Exercise directions: Starting at the first line and ending at the line that contains "click(34, 182)", copy every line again, requests included, and shift each coordinate in the answers up by 23. Do not change any other lines.
--- Begin ---
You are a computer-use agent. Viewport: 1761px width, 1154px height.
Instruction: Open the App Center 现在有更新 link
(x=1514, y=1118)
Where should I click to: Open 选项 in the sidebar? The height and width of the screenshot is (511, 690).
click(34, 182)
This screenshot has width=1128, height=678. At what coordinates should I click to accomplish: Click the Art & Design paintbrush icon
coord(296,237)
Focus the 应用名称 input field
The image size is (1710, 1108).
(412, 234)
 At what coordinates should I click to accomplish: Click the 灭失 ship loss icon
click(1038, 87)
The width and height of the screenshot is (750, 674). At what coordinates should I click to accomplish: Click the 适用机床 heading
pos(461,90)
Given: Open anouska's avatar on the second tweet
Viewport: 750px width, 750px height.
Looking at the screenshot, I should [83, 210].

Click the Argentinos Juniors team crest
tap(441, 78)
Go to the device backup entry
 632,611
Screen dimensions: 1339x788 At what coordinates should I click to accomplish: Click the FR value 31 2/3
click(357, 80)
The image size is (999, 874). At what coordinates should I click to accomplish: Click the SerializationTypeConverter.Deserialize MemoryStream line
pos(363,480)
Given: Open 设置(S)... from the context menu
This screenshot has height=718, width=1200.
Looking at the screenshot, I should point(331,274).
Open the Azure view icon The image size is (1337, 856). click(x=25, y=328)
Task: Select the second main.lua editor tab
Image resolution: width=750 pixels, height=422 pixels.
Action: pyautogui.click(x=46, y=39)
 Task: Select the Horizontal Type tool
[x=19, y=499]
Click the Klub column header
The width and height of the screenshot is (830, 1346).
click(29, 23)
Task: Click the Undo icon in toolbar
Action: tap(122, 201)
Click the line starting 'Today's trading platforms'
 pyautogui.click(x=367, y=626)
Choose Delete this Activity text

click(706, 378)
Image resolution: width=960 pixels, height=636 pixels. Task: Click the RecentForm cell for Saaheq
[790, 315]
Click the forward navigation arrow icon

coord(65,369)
--- End ---
Correct output:
You are a computer-use agent. Viewport: 1761px width, 1154px height.
Instruction: Open the App Center 现在有更新 link
(x=1537, y=1141)
Where should I click to: Open 选项 in the sidebar? The height and width of the screenshot is (511, 690).
click(57, 205)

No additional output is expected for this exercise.